▶ [Source text]:

What Does Dan Care About? I give the best reviews to carriers who deliver a high reliability of service within their advertised coverage area. I also care more about the basic features of being able to place and receive calls than advanced data services. In other words, all data services are only important after the carrier is delivering good phone service. Some cannot believe I like T-Mobile so well given their limited geographic coverage. Since most of my friends are city dwellers who don't expect their phone to work "in the boonies," they care more about quality of service in-town than service in the "middle of no where." I'd rather pay more for high quality of service (within reason) than save a few bucks and have mediocre service.

Outside of Oregon, who do I think is best nationally? 1) Verizon, 2) AT&T, Tied for 3) are Sprint and T-Mobile. All of them can be good depending on your needs.

Verizon - CDMA (Data: 3G-EVDO-REVA, LTE data planned)- Excellent provider with great coverage. Historically, all the "big city" carriers roamed on smaller rural carriers. Verizon recently purchased Unicel in Oregon (formerly cellular one northwest) and Ramcell (southwestern oregon). The long and short of it is that after these networks are converted, Verizon will have bar-none the most native coverage in Oregon. The other large rural roaming partner is US Cellular, which shares Verizon's CDMA technology. Verizon customers can roam on them without additional charge. The only reasons (at this point) that I can see to not choose Verizon is the iPhone (AT&T only), price, and GSM needs (SIM based phone, international roaming). If you simply want best coverage in Oregon, Verizon has it. Excellent customer service. Coastal and ski area coverage. Verizon has restored actual coverage maps (Hurray!). Verizon provides one of the best customer service of the carriers I've used. Excellent coverage for the UO Campus provided by towers both on the east and west side of campus. I have never heard of anyone having problems reaching Verizon customer service, which is why I have promoted them to #1 in my rankings. Phone selection, while often numerous, doesn't have some options the competition has. Verizon seems to do great network monitoring. They do a better job of anticipating demand and building out before it becomes really bad than anyone else. Verizon has started to introduce more "junk fees" for services that used to be included. Their data prices are too expensive for personal/limited use.

T-Mobile - GSM-(Data: 2 and 3G - GPRS/3G in Portland) T-Mobile has very limited geographic coverage in Oregon. My experiences with them have all been excellent. Study T-Mobile's coverage maps which are some of the best in the industry. If their coverage area works for you, then they are a great option. The thing about T-Mobile is that where they say they have coverage, they really do an excellent job. This means very high quality of reliability. i.e. Less dropped calls. A tower on the top of the PLC building at the University of Oregon makes for great west-campus coverage. Limited coastal and ski coverage in Oregon. Still a good provider for coverage in-town. If you travel internationally, T-Mobile has some of the best roaming options and rates. They have a good selection of phones including small antenna less"cool" looking phones. Although T-Mobile's roaming has improved greatly over time, they still lack significant rural coverage (especially in Oregon), so again study their maps before choosing them. Outstanding customer service. T-Mobile has some unusually good prepaid options, like a "side-kick" data plan that doesn't require a contract.

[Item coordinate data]
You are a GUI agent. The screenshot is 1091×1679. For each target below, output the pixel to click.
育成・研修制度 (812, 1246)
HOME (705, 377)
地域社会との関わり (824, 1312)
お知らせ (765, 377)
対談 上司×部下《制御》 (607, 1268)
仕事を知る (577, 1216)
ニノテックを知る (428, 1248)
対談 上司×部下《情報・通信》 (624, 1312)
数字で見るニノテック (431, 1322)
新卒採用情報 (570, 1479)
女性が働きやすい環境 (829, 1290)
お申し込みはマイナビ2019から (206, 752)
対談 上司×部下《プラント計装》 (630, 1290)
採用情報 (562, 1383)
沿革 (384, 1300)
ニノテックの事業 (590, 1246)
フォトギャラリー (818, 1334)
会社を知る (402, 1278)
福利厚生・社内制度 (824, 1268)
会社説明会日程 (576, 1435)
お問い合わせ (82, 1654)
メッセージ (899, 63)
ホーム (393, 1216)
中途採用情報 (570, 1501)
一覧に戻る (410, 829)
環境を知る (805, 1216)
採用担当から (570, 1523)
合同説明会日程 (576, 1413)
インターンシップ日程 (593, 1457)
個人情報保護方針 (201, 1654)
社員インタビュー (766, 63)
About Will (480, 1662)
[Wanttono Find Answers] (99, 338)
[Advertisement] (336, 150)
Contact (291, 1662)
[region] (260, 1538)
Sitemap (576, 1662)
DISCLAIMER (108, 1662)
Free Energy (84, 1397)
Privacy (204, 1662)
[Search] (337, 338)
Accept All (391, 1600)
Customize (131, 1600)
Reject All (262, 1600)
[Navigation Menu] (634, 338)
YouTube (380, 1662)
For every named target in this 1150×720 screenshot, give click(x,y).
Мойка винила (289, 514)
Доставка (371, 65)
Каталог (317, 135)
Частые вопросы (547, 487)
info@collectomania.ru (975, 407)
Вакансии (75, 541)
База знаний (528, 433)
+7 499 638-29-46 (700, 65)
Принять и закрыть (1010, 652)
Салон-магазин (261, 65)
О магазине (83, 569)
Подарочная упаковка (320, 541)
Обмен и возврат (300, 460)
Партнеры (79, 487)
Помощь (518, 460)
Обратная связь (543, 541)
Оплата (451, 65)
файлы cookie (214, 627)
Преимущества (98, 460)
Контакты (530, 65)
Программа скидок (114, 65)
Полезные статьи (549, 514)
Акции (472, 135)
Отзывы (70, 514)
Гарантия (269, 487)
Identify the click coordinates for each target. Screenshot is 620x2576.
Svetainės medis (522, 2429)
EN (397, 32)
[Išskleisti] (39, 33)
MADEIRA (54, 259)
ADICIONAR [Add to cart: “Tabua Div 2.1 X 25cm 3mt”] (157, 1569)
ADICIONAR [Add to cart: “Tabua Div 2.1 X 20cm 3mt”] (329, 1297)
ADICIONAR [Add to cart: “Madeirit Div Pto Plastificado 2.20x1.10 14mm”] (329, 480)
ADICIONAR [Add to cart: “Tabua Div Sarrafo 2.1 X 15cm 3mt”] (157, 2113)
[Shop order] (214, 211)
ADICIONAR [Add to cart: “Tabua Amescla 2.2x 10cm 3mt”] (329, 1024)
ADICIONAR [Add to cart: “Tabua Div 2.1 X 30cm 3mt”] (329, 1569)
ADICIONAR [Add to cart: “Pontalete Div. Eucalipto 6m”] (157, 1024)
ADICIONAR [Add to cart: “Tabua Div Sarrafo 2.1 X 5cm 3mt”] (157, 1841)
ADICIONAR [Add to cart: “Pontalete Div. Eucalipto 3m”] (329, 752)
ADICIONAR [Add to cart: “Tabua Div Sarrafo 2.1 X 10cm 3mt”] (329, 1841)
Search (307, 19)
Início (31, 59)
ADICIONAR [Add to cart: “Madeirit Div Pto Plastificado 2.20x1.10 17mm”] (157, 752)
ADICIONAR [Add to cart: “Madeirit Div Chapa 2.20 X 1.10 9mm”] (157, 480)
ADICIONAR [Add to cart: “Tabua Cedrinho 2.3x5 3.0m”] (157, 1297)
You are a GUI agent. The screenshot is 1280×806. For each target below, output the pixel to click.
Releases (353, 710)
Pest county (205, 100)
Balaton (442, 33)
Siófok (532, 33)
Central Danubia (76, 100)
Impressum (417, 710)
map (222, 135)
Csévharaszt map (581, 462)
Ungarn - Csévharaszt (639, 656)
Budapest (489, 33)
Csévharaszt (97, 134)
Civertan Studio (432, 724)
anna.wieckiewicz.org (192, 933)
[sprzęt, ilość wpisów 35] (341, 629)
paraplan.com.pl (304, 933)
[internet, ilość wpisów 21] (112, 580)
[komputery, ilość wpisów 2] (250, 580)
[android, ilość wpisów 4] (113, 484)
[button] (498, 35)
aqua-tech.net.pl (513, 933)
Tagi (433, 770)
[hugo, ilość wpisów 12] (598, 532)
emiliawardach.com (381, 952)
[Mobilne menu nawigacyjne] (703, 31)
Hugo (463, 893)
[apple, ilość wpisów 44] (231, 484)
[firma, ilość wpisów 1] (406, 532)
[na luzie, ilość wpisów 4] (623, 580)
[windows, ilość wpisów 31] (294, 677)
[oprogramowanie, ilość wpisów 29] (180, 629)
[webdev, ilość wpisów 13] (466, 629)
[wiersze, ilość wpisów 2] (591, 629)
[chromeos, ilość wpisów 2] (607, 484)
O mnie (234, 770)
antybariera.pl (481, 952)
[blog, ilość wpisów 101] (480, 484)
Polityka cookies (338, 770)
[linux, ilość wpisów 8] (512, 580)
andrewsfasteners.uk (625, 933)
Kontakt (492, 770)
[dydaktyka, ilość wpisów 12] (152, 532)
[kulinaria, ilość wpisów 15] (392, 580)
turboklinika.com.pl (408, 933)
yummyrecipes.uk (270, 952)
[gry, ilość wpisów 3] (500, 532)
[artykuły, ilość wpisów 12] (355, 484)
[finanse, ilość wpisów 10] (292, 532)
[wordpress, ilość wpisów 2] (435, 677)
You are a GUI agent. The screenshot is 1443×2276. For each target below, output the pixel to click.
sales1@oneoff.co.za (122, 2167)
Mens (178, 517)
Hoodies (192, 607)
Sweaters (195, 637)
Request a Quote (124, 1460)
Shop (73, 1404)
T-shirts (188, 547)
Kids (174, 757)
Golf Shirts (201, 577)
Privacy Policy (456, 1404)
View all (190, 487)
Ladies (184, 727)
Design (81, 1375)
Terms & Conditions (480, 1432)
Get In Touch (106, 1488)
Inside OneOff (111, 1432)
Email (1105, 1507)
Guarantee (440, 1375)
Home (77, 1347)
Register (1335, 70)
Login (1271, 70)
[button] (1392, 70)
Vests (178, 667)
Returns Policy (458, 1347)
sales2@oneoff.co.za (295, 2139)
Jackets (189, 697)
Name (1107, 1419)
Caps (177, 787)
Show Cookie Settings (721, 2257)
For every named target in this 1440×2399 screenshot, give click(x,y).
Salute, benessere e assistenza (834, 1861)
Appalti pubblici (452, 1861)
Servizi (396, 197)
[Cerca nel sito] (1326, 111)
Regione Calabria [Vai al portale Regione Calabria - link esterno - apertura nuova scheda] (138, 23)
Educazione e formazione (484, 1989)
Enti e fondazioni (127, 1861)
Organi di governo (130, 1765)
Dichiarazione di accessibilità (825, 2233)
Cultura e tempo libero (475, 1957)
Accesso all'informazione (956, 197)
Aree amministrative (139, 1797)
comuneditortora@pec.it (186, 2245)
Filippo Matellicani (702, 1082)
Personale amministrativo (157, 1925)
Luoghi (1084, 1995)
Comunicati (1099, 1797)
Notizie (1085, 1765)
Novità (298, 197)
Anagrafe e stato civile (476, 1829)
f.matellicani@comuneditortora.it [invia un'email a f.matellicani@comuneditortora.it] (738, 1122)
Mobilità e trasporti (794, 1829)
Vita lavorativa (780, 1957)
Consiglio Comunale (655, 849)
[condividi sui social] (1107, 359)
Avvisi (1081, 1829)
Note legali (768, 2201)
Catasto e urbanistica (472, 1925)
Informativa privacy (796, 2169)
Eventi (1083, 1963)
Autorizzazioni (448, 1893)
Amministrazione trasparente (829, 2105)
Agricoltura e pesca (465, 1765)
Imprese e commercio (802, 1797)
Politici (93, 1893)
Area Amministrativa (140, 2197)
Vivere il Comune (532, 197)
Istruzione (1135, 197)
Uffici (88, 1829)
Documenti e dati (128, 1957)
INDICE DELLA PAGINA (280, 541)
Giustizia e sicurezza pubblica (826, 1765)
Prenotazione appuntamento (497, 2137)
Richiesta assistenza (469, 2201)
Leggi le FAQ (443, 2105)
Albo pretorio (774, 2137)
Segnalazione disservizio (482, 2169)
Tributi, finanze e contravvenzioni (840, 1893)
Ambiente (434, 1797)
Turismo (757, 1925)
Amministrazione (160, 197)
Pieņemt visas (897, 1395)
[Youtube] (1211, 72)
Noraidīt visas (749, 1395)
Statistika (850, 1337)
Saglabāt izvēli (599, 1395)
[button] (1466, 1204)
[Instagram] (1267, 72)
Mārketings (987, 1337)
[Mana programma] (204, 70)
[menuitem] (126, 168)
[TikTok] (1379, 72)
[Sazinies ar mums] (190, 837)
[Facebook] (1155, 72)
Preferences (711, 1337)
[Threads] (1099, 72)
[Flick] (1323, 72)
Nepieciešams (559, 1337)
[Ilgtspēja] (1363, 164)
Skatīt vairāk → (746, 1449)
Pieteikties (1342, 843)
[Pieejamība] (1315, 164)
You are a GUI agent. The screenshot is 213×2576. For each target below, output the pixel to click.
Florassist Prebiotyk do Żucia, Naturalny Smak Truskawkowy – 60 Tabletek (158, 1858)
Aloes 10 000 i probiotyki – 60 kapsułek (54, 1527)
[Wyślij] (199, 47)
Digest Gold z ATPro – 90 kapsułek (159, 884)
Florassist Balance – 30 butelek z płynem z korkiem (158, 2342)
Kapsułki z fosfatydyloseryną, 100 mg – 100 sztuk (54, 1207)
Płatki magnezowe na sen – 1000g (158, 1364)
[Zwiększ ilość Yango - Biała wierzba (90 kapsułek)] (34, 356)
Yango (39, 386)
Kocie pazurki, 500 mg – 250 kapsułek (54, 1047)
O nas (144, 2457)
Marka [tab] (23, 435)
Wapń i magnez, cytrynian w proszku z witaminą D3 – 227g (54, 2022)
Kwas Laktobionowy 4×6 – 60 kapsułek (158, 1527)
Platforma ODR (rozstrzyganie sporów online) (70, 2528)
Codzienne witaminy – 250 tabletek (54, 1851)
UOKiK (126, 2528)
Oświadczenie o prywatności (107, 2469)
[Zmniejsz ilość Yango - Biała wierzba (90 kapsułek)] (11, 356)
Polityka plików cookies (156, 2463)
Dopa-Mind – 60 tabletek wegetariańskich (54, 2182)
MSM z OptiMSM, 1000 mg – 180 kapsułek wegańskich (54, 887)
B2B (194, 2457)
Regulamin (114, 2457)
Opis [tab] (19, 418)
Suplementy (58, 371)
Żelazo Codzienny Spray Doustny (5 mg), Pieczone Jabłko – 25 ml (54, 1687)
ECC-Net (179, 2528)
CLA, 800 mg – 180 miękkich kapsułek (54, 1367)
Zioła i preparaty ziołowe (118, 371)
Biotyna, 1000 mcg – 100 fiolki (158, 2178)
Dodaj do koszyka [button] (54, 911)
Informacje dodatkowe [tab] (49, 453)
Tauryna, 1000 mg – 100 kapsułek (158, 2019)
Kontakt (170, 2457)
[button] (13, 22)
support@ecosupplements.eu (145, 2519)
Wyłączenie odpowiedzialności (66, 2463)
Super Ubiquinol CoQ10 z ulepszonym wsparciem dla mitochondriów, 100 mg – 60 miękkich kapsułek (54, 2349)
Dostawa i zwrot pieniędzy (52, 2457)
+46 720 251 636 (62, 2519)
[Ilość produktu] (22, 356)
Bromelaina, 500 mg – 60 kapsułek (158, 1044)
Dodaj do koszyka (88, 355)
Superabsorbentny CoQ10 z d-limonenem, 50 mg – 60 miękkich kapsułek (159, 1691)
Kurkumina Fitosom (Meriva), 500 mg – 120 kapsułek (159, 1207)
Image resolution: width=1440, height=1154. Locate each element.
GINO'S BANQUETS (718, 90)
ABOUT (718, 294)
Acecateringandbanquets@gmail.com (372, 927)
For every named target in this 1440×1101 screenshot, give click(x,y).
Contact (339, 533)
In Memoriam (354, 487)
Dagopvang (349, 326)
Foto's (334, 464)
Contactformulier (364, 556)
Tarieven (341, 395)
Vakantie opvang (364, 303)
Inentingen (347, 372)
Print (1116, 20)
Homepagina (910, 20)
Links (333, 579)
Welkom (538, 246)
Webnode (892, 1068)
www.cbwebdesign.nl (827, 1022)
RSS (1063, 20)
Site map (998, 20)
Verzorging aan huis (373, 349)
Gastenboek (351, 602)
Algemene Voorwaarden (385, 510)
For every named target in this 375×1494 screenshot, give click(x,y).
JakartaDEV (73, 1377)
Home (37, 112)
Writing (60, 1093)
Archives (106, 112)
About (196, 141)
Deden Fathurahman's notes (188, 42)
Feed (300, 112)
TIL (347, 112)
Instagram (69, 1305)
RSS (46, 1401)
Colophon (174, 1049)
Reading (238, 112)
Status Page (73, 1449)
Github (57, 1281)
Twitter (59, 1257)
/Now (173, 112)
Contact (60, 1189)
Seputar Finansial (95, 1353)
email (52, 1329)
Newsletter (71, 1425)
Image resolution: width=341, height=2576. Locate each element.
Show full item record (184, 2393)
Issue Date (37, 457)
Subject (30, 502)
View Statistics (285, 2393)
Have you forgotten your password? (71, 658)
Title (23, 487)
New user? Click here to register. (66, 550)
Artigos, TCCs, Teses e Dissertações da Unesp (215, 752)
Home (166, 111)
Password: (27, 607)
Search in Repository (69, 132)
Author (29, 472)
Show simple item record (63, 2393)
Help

▶ [Problems to solve]:
[1] Output the passage of the cell carrier review from "What Does Dan" to "have mediocre service.".
[2] Write the next part of the cell carrier review, picking up right after its final sentence.

▶ [Set of answers]:
[1]
What Does Dan Care About? I give the best reviews to carriers who deliver a high reliability of service within their advertised coverage area. I also care more about the basic features of being able to place and receive calls than advanced data services. In other words, all data services are only important after the carrier is delivering good phone service. Some cannot believe I like T-Mobile so well given their limited geographic coverage. Since most of my friends are city dwellers who don't expect their phone to work "in the boonies," they care more about quality of service in-town than service in the "middle of no where." I'd rather pay more for high quality of service (within reason) than save a few bucks and have mediocre service.

[2]
Sprint - CDMA- (Data: 3G-EVDO-REVA) - Sprint's a decent provider in Oregon especially when their price plans are competitive. I find their data network to be great, and the voice side to be a little more fragile than some other competition.Sprint has native coverage in cities, and interstates. Rate plans include roaming, however, calls will drop when one travels from a native Sprint area to a roaming area. Sprint is known to "make deals" for long-time customers via their retention group. Sprint has no support for conditional call forwarding *92, even if you are willing to pay for it. It's more important with Sprint than with other carriers to "choose the right phone." Some of their phones perform poorly on their network which seems more "finicky" than any of the others I've used. The LG Rumor is an example of a decent performing phone. Sanyo's tend to generally get good reviews. Check phonescoop user comments before choosing. Sprint's handsets often support firmware updates over the air, and can load third party java software through the built-in browser. Sprint's phones are "less crippled" in terms of bluetooth and other features than Verizon's. Sprint charges $35 for an in-warranty phone replacement (which Verizon does not). Sprint seems to be the choice of the "value consumer." Sprint's coverage has improved markedly both in Oregon and many locations nationally due to Nextel "synergy" sites. This simply means Sprint overlaid CDMA on former Nextel only towers to improve coverage. The synergy roll-out appears to be mostly done in Oregon (or perhaps as done as it will be). Customer service Sprint seems to have gone from really bad, to very reasonable, but may be heading back to bad as they have been forced to make cuts (?- I don't call them normally so I don't know their current status).

AT&T - GSM (Data: 3G) - AT&T is one of the original "big daddy" 800Mhz carriers in Oregon (Verizon being the other). AT&T has one of the largest geographic coverage areas of any of the carriers reviewed here. I have personally experienced exceptionally poor customer service in many of my interactions with this company. If I were to rate them on customer service alone, they would be one of the worst. They are an extremely popular carrier with more than 50 million customers. Coverage is good, phone selection is good. They tend to be expensive for entry level plans, but better for folks who spend more money per month given their roll-over minutes. They have the iPhone (which is awesome).

Cricket* - CDMA (Data: 3G EVDO Rev A?)- Cricket doesn't compete with normal cell phone companies. They feature unlimited local calling, from a very specific and small coverage area (in town only, no roaming, expensive long distance). This tends to be the teenager needs a million minutes option.

-- Rural Oregon Options -- (Please do send me feedback on these)

US Cellular* - CDMA/Analog - These guys actually have a massive rural coverage area which the traditional cellular carriers roam on.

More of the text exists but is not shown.